SUMMARY OF THE INVENTION
[0008] Under these circumstances, an object of the present
invention is to provide a flux composition which is to be used for
brazing of a magnesium-containing aluminum alloy material, and,
upon the brazing, less forms high-melting compounds, provides
better wettability even in a small mass of coating, and thereby
gives better brazability. Another object of the present invention
is to provide a brazing sheet using the flux composition.
[0009] The present invention achieves the objects and provides, in
an aspect, a flux composition for brazing of a magnesium-containing
aluminum alloy material. The flux composition includes: [0010] a
flux component [A] containing one or more fluorides as principal
components; and [0011] an additive [B] being at least one selected
from the group consisting of CeF.sub.3, BaF.sub.2, and
ZnSO.sub.4.
[0012] The flux (composition) gives better wettability and thereby
provides better brazability even applied in a small mass of coating
(mass of deposit per unit area), because the additive [B]
suppresses the formation of high-melting compounds.
[0013] In a preferred embodiment, the flux component [A] contains
KF and AlF.sub.3, and the flux component [A] contains KF in a
content of 40 percent by mass or more and 60 percent by mass or
less; and AlF.sub.3 in a content of 40 percent by mass or more and
60 percent by mass or less, each based on the total mass of the
flux component [A]. The flux component [A], when having the
above-specified composition, helps the flux composition to have a
lower melting point within a preferred range and to thereby have
better wettability.
[0014] In another preferred embodiment, the additive [B] is
contained in a content of 1 part by mass or more and 300 parts by
mass or less per 100 parts by mass of the flux component [A]. The
additive [B], when contained in a content within this range, may
help the flux composition to give both better wettability and
sufficient strength of the brazing region after bonding.
[0015] The present invention further provides, in another aspect, a
brazing sheet including: [0016] a core material including a
magnesium-containing aluminum alloy; [0017] a filler material being
present on or above at least one side of the core material; and
[0018] a flux layer being present on or above a surface of the
filler material and including the flux composition.

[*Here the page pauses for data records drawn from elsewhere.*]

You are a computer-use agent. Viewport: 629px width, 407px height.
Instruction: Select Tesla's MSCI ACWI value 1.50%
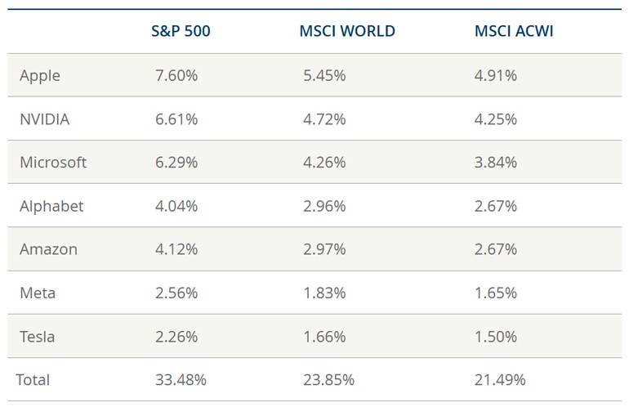[x=496, y=336]
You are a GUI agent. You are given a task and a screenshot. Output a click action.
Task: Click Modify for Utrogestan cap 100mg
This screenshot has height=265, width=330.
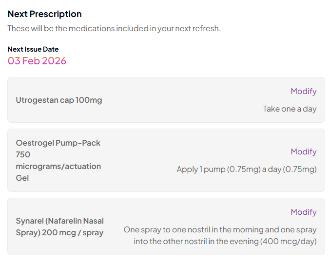click(x=303, y=91)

[0019] The brazing sheet further includes a flux layer composed of
the flux composition on a surface of a filler material and, upon
brazing, less causes the formation of high-melting compounds
derived from magnesium in the core material. The brazing sheet can
thereby provide better brazability.
[0020] In a preferred embodiment, the amount of the flux
composition in the flux layer is 0.5 g/m.sup.2 or more and 100
g/m.sup.2 or less. The brazing sheet according to this embodiment
can suppress the production cost while exhibiting satisfactory
brazability, because the brazing sheet employs the flux composition
in such a small amount within the above-specified range.
[0021] As is described above, the flux composition according to the
present invention less causes the formation of high-melting
compounds, helps the flux on a magnesium-containing aluminum alloy
material to have better wettability and thereby to exhibit better
brazability even applied in a small mass of coating. The brazing
sheet according to the present invention employs the flux
composition and thereby has satisfactory brazability. A structure
brazed with the brazing sheet according to the present invention
can have both a high strength and a light weight as a structure
using a magnesium-containing aluminum alloy material and is usable
typically as automotive heat exchangers.
BRIEF DESCRIPTION OF THE DRAWINGS
[0022] FIG. 1 is a graph synthetically illustrating evaluation
results in working examples;
[0023] FIG. 2 is a scanning electron photomicrograph (SEM)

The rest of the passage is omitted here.